The 1945 defeats were partially the result of an alliance between the Liberals and the communist Labor–Progressive Party (LPP). The LPP focused in on CCF-held seats, deliberately splitting the vote, and declared a "Liberal–Labour" coalition on May 29, 1944. They declared open warfare on the CCF in 1944, with spokesman John Weir stating in the LPP's Canadian Tribune newspaper that "a resounding defeat of the CCF at the polls must be [their] the main objective."

The Canadian Congress of Labour (CCL) supported the CCF, but the Trades and Labour Congress (TLC) refused to provide official endorsement. This lack of unity between the two main Canadian umbrella labour organizations hurt the CCF, and was part of the Liberal–Communist alliance: TLC president Percey Berough was a Liberal, and vice-president Pat Sullivan was a Communist.

In the Ontario provincial election, the communists urged trade union members to vote for the right-wing Conservative George Drew rather than the CCF.

Lewis and Charles Millard, of the Canadian Congress of Labour, decided to purge organized labour's decision-making bodies of communists. Their first target was the Sudbury, Ontario, CCF riding association and its affiliated International Union of Mine, Mill, and Smelter Workers (Mine-Mill) Local 598. However, Local 598 was not under Communist control: out of 11,000 dues-paying members, fewer than 100 were communists. Over the next twenty years, a fierce and ultimately successful battle was waged by Millard's United Steel Workers of America (USW) to take over Local 598.

The attacks on the Sudbury CCF were even more costly, at least in terms of voter support. Sudbury's Bob Carlin was one of the few CCF Members of Provincial Parliament (MPPs) to survive the Drew government's 1945 landslide victory. Carlin had been part of Ted Jolliffe's team that had orchestrated the CCF's 1943 breakthrough, but was first and foremost a union man. He was a long-time labour organizer, going back to 1916 and the predecessor to the Mine-Mill: the Western Federation of Miners. Carlin was loyal to his union, in whose service he had spent ten years, and to the men and woman who helped build it, regardless of their political affiliation; this made him unpopular with the CCF establishment in both Toronto and Ottawa.

Millard, Jolliffe, and Lewis did not directly accuse Carlin of being a communist. Instead, they attacked him for not dealing with communists in Local 598, which was built by both communists and CCFers (with the latter firmly in control of the executive). Lewis and Jolliffe made the case to expel him from the Ontario CCF caucus at a Toronto special meeting of the CCF executive and the legislative caucus on April 13, 1948. In essence, Carlin became a casualty of Steel's plans to raid Mine-Mill. The CCF lost the seat in the 1948 Ontario election, placing fourth. The Conservatives won the seat, and Carlin, as an independent, finished a close second. It was not until the CCF became the New Democratic Party (NDP) and the Mine-Mill versus USW war was over, in 1967, that another social democrat – Elie Martel in Sudbury East – was elected to the Legislative Assembly of Ontario from the city.

Lewis and Millard's crusade to limit communist influence received an unexpected boost from the Soviet Union, in Nikita Khrushchev's 1956 denunciation of Stalinism. In his "Secret Speech", On the Personality Cult and its Consequences, delivered to a closed session of the 20th Party Congress of the Communist Party of the Soviet Union, Khrushchev denounced Stalin for his cult of personality and his regime for "violation of Leninist norms of legality". When the excesses of Stalin's regime were exposed, it caused a split in the communist movement in Canada and permanently weakened it. By the end of 1956, the LPP's influence in the trade union movement and politics was spent.

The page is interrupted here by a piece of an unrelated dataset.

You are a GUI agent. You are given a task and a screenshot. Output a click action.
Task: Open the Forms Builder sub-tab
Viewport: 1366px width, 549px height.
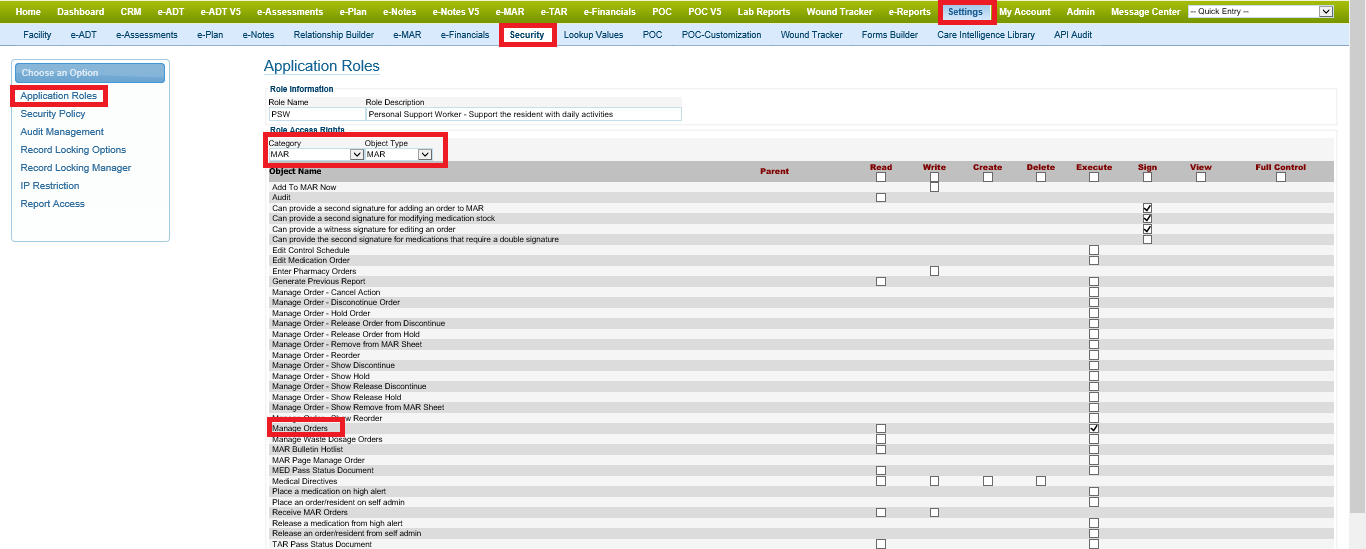889,35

==Private labour law practice==

Lewis resigned as national secretary in 1950 and moved to Toronto to practise law in partnership with Ted Jolliffe. He became the chief legal advisor to the USW's Canadian division, and assisted them in their organizing efforts and battles with the Mine-Mill union. Lewis focused on his law practice for the next five years. In his first year, he paid more in income tax than he had earned annually as CCF National Secretary.

He bought his first house, in the Bathurst Street – St. Clair Avenue West area of Toronto, during this period. After his father Moishe died in 1951, his mother Rose moved from Montreal into the Lewis home at 95 Burnside Drive. This is the home where his son Stephen would spend his teenage years, and the other three children would grow up.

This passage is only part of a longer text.